Sağolsun, resmi tarihimiz İstiklal Savaşı’ndan sonra İngilizler başta
olmak üzere işgal kuvvetlerini İstanbul’dan nasıl başları önlerinde
çıkarttığımızı yazar. Ne de olsa fena halde yenik ve eziktirler
karşımızda. Nitekim muzaffer Türk ordusu 6 Ekim 1923 günü İstanbul’a
girmiş ve şehri 5 yıla yakın süren düşman işgalinden kurtarmıştır.
Artık değişmesi şart olan tarih kitaplarımızda böyle yazar yazmasına
ama gerçekler aynı kanaatte değildir. Aslında İtilaf devletlerinin
silahlı kuvvetleri, resmi geçit törenleri ve centilmenlere yakışır
“garden party”lerle veda etmişler, halkın alkışları arasında bayrağımızı
selamlayarak Dolmabahçe rıhtımında kendilerini bekleyen “Arabic” adlı
transatlantiğe binmişler ve sevinç içinde –memleketlerine dönüyorlardı-
el sallayarak İstanbul’dan ayrılmışlardı.
Hangi tarihte peki? Herkes gibi ‘6 Ekim’de’ diyorsanız
yanılıyorsunuz. Doğru cevap için ise biraz sabrınızı istirham edeceğim.
Çünkü daha önce bazı önemli ip uçları vermem gerekiyor.

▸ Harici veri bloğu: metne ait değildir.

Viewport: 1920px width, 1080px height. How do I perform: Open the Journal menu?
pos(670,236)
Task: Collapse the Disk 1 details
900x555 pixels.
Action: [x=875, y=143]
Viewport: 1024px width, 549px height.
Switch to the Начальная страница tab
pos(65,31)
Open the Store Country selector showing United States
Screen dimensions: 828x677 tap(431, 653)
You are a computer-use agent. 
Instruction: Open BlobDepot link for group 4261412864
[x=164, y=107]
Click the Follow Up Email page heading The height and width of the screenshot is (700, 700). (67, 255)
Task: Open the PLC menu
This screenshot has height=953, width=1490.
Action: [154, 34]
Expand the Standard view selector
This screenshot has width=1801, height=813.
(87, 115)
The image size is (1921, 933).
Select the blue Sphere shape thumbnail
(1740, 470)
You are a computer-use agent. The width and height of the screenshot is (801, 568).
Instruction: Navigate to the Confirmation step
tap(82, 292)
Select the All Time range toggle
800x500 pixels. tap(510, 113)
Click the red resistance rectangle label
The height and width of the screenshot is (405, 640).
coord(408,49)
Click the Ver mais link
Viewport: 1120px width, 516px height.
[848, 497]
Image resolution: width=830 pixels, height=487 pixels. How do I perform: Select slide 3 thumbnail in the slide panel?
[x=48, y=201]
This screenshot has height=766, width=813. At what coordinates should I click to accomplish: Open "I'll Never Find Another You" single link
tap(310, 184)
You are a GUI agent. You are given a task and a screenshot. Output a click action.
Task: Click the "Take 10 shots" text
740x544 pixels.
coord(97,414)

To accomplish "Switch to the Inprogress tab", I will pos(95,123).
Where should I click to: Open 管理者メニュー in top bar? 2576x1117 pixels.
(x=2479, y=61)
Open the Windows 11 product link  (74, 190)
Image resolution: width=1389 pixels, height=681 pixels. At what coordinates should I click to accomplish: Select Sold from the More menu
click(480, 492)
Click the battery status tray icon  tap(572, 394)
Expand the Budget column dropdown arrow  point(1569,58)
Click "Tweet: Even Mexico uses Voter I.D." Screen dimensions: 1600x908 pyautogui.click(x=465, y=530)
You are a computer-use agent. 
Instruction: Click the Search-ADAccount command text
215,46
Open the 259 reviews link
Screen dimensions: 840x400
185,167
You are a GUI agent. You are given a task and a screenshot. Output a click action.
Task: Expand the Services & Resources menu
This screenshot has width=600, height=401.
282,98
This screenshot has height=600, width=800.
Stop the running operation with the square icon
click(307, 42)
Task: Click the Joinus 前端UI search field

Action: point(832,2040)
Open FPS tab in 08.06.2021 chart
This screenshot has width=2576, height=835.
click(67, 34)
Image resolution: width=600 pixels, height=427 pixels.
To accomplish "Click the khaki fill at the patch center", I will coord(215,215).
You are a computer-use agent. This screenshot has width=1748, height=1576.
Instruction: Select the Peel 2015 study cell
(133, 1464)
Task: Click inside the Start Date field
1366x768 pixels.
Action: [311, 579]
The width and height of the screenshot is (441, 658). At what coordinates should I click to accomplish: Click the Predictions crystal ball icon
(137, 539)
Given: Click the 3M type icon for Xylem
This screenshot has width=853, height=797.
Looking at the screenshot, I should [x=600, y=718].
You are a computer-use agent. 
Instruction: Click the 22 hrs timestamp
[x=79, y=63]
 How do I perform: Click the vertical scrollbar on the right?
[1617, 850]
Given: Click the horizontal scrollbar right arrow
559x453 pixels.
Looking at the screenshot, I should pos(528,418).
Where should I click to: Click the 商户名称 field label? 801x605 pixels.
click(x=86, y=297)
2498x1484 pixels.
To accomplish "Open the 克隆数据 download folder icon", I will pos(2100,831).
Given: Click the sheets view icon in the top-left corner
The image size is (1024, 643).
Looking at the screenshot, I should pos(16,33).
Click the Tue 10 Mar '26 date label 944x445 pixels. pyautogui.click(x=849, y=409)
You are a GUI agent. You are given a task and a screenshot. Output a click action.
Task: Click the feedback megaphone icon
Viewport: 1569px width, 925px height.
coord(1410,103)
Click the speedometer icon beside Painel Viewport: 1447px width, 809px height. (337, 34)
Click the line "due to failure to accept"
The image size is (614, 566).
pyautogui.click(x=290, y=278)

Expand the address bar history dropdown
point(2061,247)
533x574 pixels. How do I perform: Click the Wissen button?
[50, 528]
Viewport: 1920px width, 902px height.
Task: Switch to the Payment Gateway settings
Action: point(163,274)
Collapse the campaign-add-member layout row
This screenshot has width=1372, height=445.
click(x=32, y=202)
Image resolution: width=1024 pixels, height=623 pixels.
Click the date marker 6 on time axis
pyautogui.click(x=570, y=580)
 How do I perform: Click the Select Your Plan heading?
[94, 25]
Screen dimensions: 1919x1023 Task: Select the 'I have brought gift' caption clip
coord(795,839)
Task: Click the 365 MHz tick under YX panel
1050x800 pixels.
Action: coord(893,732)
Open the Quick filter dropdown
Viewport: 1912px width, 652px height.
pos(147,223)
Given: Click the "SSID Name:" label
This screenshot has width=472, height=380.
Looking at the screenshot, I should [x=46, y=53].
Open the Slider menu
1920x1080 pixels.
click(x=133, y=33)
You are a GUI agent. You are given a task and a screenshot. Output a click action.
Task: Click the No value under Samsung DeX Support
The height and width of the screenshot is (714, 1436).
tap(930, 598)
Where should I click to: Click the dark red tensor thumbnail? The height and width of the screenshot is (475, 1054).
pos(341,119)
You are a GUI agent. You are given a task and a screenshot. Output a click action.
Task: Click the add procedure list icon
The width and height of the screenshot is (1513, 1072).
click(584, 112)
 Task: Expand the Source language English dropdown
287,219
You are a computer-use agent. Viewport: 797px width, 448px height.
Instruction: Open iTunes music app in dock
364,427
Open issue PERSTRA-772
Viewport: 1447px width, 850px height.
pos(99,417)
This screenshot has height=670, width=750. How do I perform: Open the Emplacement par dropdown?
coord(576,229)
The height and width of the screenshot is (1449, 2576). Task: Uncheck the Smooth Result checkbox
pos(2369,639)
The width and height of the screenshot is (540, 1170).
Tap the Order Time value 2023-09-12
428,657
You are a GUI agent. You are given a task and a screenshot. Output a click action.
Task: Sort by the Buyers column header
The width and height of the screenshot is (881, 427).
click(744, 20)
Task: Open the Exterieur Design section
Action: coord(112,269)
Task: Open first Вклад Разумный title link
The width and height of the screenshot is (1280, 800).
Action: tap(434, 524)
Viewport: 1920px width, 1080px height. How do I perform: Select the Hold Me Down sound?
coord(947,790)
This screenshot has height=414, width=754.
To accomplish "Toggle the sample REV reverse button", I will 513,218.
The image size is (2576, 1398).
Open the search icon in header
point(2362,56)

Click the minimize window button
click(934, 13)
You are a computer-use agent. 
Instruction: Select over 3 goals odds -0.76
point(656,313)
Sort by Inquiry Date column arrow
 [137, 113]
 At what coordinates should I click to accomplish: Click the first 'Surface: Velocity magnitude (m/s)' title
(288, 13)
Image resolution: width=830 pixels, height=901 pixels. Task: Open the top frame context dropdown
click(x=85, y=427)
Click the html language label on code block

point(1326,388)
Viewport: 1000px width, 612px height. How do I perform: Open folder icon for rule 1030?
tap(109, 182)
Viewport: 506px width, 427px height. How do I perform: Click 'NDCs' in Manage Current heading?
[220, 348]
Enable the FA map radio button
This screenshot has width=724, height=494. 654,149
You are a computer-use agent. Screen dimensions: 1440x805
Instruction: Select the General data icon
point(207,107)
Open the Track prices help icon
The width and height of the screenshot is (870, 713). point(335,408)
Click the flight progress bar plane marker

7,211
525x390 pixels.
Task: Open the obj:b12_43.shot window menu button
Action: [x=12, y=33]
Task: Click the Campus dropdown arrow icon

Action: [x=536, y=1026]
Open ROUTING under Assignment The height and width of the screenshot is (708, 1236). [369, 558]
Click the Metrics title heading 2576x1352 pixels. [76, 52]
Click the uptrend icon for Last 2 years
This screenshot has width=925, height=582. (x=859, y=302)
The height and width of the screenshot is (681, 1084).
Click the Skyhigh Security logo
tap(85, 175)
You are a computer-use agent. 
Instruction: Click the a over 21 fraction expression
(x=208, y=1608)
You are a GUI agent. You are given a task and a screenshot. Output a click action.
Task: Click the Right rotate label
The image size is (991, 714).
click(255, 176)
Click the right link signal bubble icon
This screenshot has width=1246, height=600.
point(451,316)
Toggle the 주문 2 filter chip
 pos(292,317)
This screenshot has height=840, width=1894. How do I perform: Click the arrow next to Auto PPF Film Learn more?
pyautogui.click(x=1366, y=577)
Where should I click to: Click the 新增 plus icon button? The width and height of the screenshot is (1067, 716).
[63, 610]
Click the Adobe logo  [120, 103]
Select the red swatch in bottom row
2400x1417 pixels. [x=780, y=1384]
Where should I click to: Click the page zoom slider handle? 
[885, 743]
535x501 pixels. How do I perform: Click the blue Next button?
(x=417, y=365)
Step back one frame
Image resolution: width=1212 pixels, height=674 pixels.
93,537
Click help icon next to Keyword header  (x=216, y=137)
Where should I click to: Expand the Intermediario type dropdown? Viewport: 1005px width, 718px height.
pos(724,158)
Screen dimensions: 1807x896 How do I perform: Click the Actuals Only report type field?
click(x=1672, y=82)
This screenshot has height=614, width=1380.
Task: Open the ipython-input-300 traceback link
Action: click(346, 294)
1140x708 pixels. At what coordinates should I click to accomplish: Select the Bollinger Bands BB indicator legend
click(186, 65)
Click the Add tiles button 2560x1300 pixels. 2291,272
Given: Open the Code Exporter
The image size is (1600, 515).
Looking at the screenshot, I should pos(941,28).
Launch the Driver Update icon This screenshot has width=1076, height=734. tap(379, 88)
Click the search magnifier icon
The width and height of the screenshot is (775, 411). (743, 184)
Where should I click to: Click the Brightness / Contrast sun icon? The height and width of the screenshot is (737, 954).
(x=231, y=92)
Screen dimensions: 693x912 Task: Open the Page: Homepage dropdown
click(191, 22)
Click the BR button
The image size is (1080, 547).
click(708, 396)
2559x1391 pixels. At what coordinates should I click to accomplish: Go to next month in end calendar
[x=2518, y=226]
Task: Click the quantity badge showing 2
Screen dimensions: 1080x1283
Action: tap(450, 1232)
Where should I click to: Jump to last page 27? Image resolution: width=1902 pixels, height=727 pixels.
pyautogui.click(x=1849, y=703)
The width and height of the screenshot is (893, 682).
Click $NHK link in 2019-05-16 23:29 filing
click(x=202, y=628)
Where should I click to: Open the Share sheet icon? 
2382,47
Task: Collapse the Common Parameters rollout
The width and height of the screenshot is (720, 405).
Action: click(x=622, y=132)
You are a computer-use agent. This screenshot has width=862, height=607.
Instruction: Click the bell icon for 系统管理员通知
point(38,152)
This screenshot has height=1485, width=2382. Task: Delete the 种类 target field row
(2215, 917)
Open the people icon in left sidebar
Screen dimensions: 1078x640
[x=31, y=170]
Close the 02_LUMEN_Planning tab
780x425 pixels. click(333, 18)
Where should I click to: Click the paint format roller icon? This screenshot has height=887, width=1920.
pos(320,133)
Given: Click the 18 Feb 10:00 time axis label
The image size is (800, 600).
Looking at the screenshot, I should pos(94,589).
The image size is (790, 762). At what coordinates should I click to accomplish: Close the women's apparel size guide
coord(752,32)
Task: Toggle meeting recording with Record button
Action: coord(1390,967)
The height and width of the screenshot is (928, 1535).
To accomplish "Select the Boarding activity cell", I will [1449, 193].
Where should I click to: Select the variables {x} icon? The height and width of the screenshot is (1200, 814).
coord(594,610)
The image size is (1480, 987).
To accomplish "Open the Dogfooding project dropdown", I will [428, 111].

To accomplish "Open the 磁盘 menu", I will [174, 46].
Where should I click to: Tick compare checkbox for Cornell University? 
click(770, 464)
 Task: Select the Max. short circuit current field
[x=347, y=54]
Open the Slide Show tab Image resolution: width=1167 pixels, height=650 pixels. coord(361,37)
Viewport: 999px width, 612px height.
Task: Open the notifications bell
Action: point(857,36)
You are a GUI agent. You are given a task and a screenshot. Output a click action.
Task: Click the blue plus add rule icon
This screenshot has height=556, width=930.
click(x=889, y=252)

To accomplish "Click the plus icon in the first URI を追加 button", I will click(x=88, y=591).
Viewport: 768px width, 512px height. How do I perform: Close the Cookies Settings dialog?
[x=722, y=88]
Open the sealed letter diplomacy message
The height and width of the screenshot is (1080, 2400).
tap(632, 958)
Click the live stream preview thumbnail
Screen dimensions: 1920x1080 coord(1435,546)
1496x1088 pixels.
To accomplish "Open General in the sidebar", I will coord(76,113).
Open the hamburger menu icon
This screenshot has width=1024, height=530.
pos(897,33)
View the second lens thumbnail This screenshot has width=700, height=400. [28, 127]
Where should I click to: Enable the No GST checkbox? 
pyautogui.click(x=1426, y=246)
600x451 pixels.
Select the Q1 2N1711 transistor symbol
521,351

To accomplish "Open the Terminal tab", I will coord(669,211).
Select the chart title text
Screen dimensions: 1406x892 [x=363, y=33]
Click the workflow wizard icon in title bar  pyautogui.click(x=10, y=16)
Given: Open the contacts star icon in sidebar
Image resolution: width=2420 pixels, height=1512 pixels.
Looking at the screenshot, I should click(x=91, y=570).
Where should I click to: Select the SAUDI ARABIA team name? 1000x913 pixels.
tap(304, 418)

Öncelikle şunu belirtelim ki, işgal kuvvetlerinin İstanbul’u terk
edişi ile Lozan Antlaşması’nın
imzalanması olayları arasında
sandığımızdan da yakın bir bağ mevcuttur. Yani Lozan imzalanana kadar
işgal devam etmişti, hatta sonrasında da 2,5 aya yakın bir süre daha
işgalciler başkentimizden gitmemişlerdi.
Hemen araya girip söyleyeyim: Ankara’nın 13 Ekim’de başkent oluşu
İtilaf kuvvetlerinin gidişinden bir hafta sonraya rastlar, yani Lozan
imzalandığında İstanbul hâlâ payitahttır ve bir maddesinde de Hilafet
merkezinin İstanbul olduğu açıkça yazılıdır.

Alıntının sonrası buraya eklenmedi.